You are viewing a plain text version of this content. The canonical link for it is here.
Posted to dev@hbase.apache.org by Sean Busbey <bu...@cloudera.com> on 2015/07/12 07:20:00 UTC

Re: [DISCUSS] project for pre-commit patch testing (was Re: upstream jenkins build broken?)

As mentioned on HADOOP-12111, there is now an incubator-style proposal:
http://wiki.apache.org/incubator/YetusProposal

On Wed, Jun 24, 2015 at 9:41 AM, Sean Busbey <bu...@cloudera.com> wrote:

> Hi Folks!
>
> Work in a feature branch is now being tracked by HADOOP-12111.
>
> On Thu, Jun 18, 2015 at 10:07 PM, Sean Busbey <bu...@cloudera.com> wrote:
>
>> It looks like we have consensus.
>>
>> I'll start drafting up a proposal for the next board meeting (July 15th).
>> Once we work out the name I'll submit a PODLINGNAMESEARCH jira to track
>> that we did due diligence on whatever we pick.
>>
>> In the mean time, Hadoop PMC would y'all be willing to host us in a
>> branch so that we can start prepping things now?

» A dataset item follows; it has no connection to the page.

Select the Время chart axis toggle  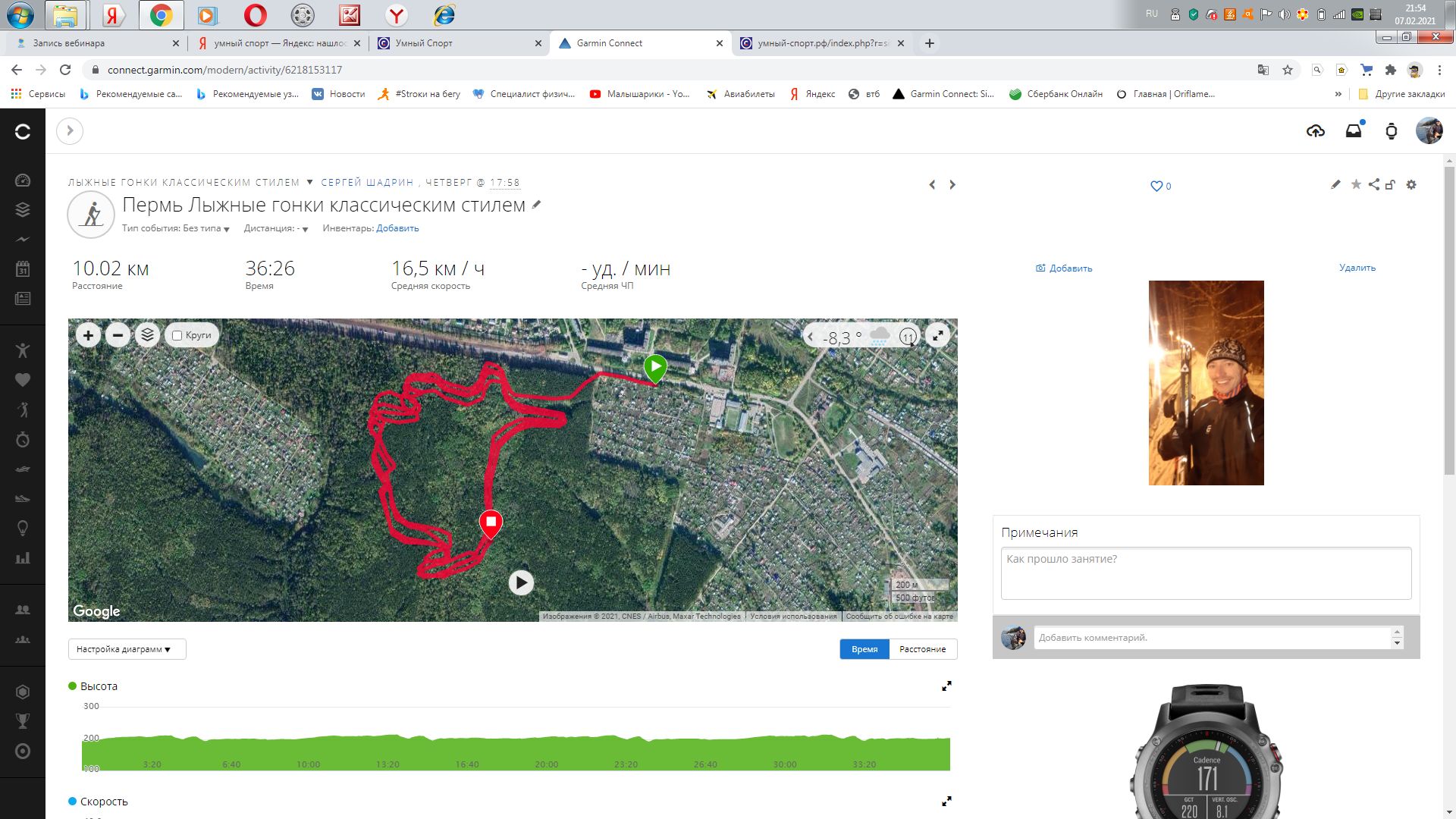pyautogui.click(x=864, y=649)
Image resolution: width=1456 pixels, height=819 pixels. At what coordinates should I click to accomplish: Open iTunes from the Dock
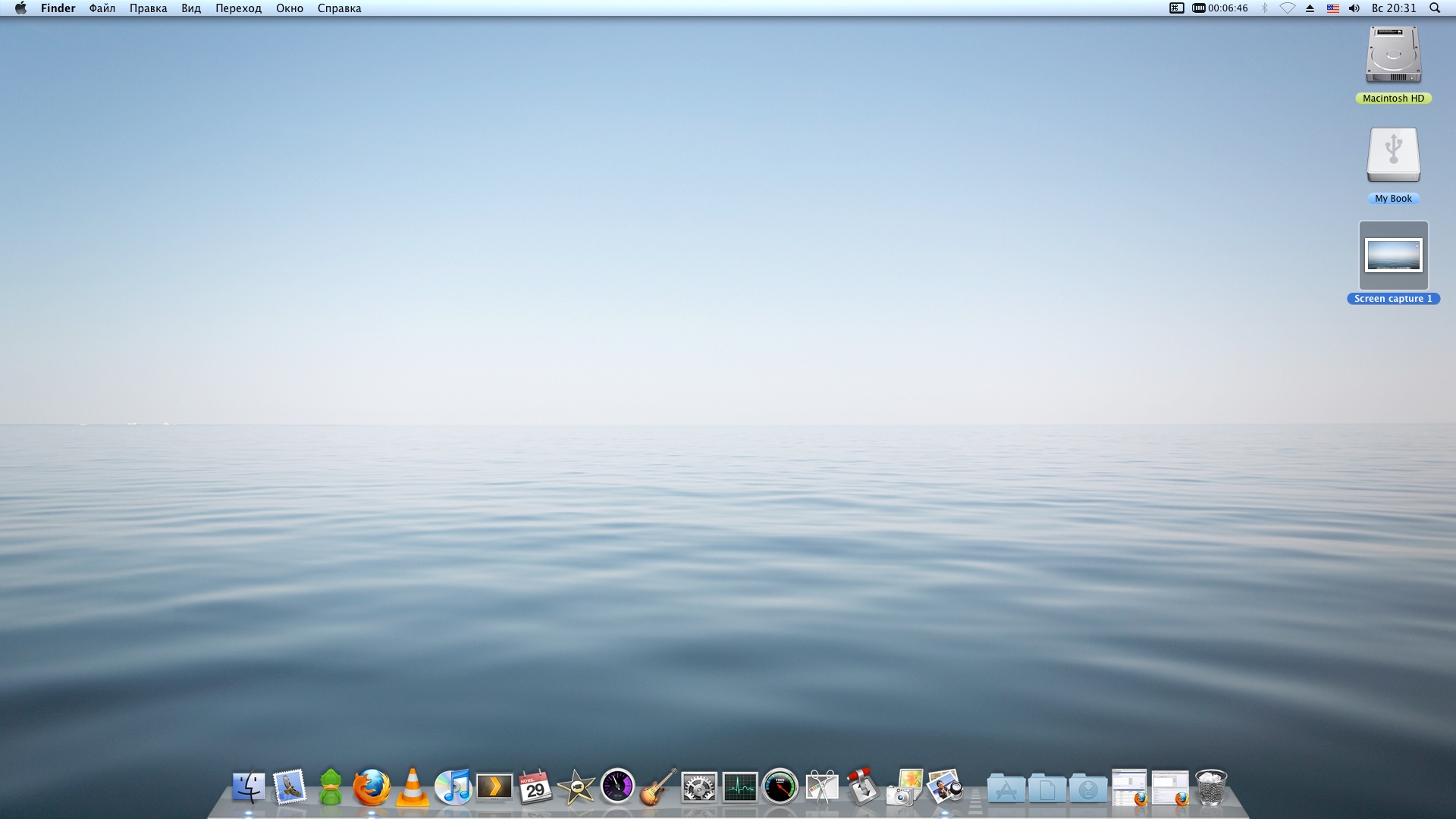453,787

We would want branch
>> commit rights for the proposed new PMC.
>>
>>
>> -Sean
>>
>>
>> On Mon, Jun 15, 2015 at 6:47 PM, Sean Busbey <bu...@cloudera.com> wrote:
>>
>>> Oof. I had meant to push on this again but life got in the way and now
>>> the June board meeting is upon us. Sorry everyone. In the event that this
>>> ends up contentious, hopefully one of the copied communities can give us a
>>> branch to work in.
>>>
>>> I know everyone is busy, so here's the short version of this email: I'd
>>> like to move some of the code currently in Hadoop (test-patch) into a new
>>> TLP focused on QA tooling. I'm not sure what the best format for priming
>>> this conversation is. ORC filled in the incubator project proposal
>>> template, but I'm not sure how much that confused the issue. So to start,
>>> I'll just write what I'm hoping we can accomplish in general terms here.
>>>
>>> All software development projects that are community based (that is,
>>> accepting outside contributions) face a common QA problem for vetting
>>> in-coming contributions. Hadoop is fortunate enough to be sufficiently
>>> popular that the weight of the problem drove tool development (i.e.

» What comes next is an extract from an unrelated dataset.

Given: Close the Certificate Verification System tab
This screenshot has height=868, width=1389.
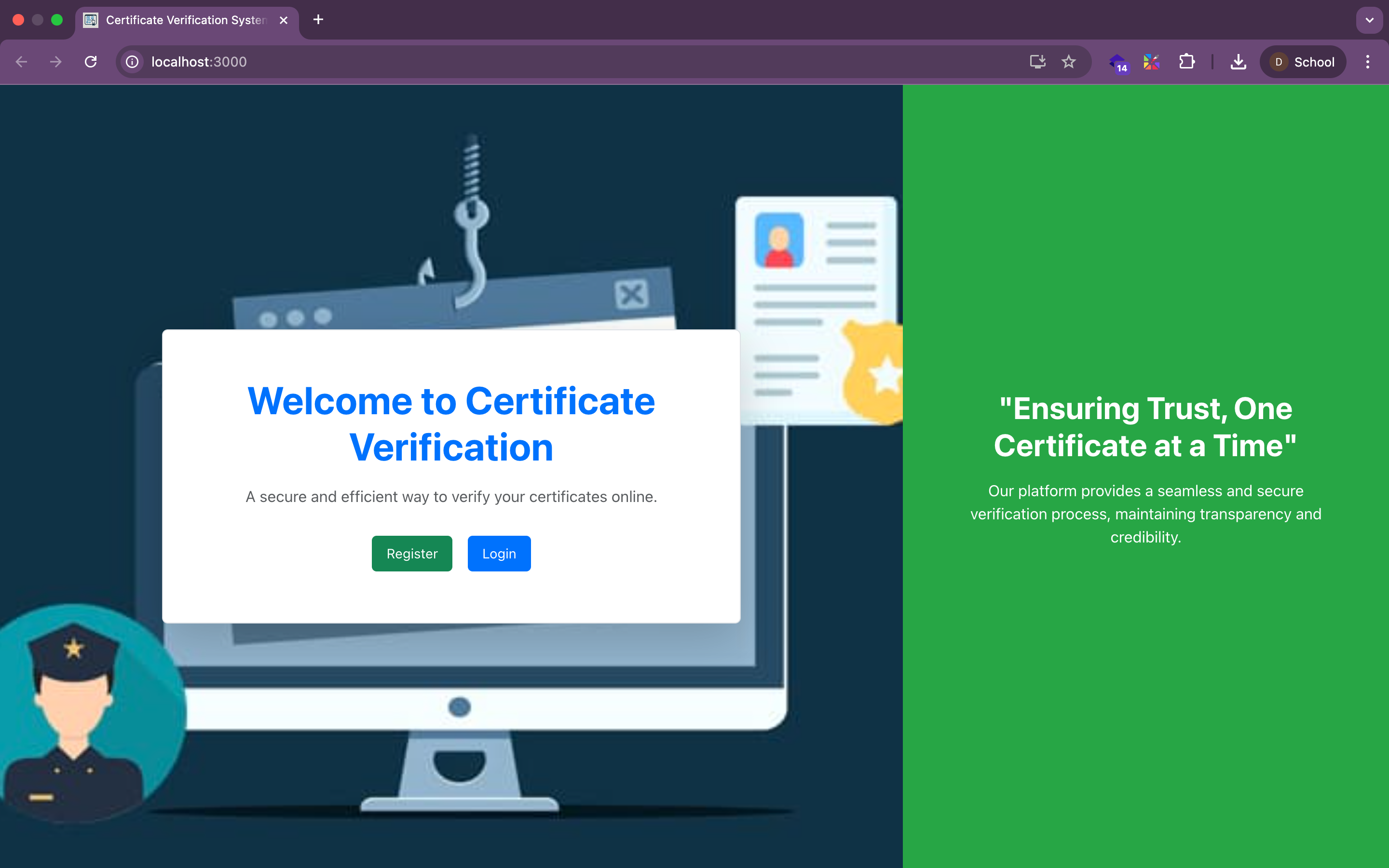Looking at the screenshot, I should coord(284,20).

>>> test-patch). That tool is generalizable enough that a bunch of other TLPs
>>> have adopted their own forks. Unfortunately, in most projects this kind of
>>> QA work is an enabler rather than a primary concern, so often the tooling
>>> is worked on ad-hoc and little shared improvements happen across projects. Since
>>> the tooling itself is never a primary concern, any made is rarely reused
>>> outside of ASF projects.
>>>
>>> Over the last couple months a few of us have been working on
>>> generalizing the tooling present in the Hadoop code base (because it was
>>> the most mature out of all those in the various projects) and it's reached
>>> a point where we think we can start bringing on other downstream users.

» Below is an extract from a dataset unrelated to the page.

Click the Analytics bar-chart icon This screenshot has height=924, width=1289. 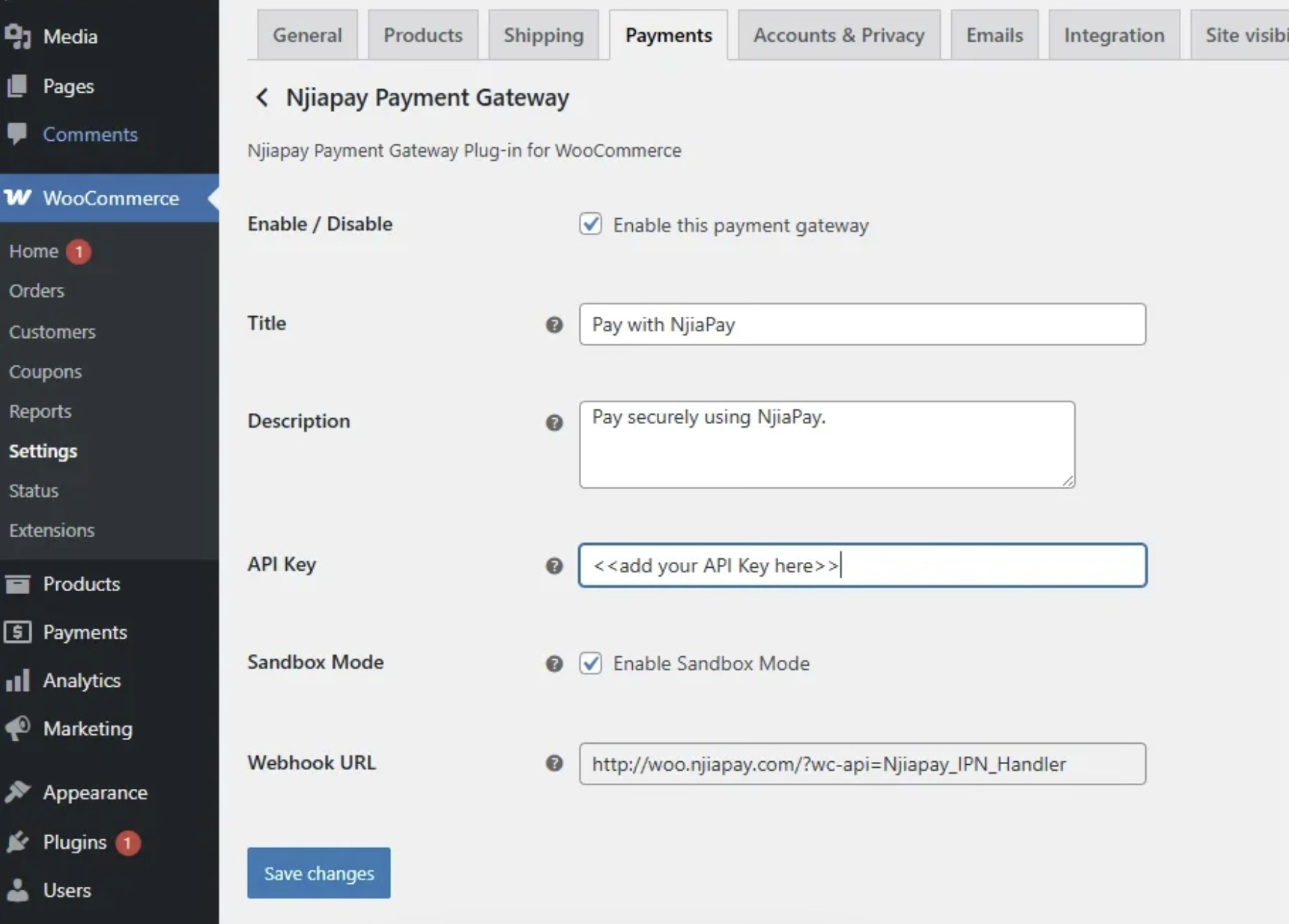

>>> This means we need to start establishing things like a release cadence and
>>> to grow the new contributors we have to handle more project responsibility.
>>> Personally, I think that means it's time to move out from under Hadoop to
>>> drive things as our own community. Eventually, I hope the community can
>>> help draw in a group of folks traditionally underrepresented in ASF
>>> projects, namely QA and operations folks.
>>>
>>> I think test-patch by itself has enough scope to justify a project.
>>> Having a solid set of build tools that are customizable to fit the norms of
>>> different software communities is a bunch of work. Making it work well in
>>> both the context of automated test systems like Jenkins and for individual
>>> developers is even more work. We could easily also take over maintenance of
>>> things like shelldocs, since test-patch is the primary consumer of that
>>> currently but it's generally useful tooling.
>>>
>>> In addition to test-patch, I think the proposed project has some future
>>> growth potential. Given some adoption of test-patch to prove utility, the
>>> project could build on the ties it makes to start building tools to help
>>> projects do their own longer-run testing. Note that I'm talking about the
>>> tools to build QA processes and not a particular set of tested components.
>>> Specifically, I think the ChaosMonkey work that's in HBase should be
>>> generalizable as a fault injection framework (either based on that code or
>>> something like it). Doing this for arbitrary software is obviously very
>>> difficult, and a part of easing that will be to make (and then favor)
>>> tooling to allow projects to have operational glue that looks the same.
>>> Namely, the shell work that's been done in hadoop-functions.sh would be a
>>> great foundational layer that could bring good daemon handling practices to
>>> a whole slew of software projects. In the event that these frameworks and
>>> tools get adopted by parts of the Hadoop ecosystem, that could make the job
>>> of i.e. Bigtop substantially easier.
>>>
>>> I've reached out to a few folks who have been involved in the current
>>> test-patch work or expressed interest in helping out on getting it used in
>>> other projects. Right now, the proposed PMC would be (alphabetical by last
>>> name):
>>>
>>> * Andrew Bayer (ASF member, incubator pmc, bigtop pmc, flume pmc,
>>> jclouds pmc, sqoop pmc, all around Jenkins expert)
>>> * Sean Busbey (ASF member, accumulo pmc, hbase pmc)
>>> * Nick Dimiduk (hbase pmc, phoenix pmc)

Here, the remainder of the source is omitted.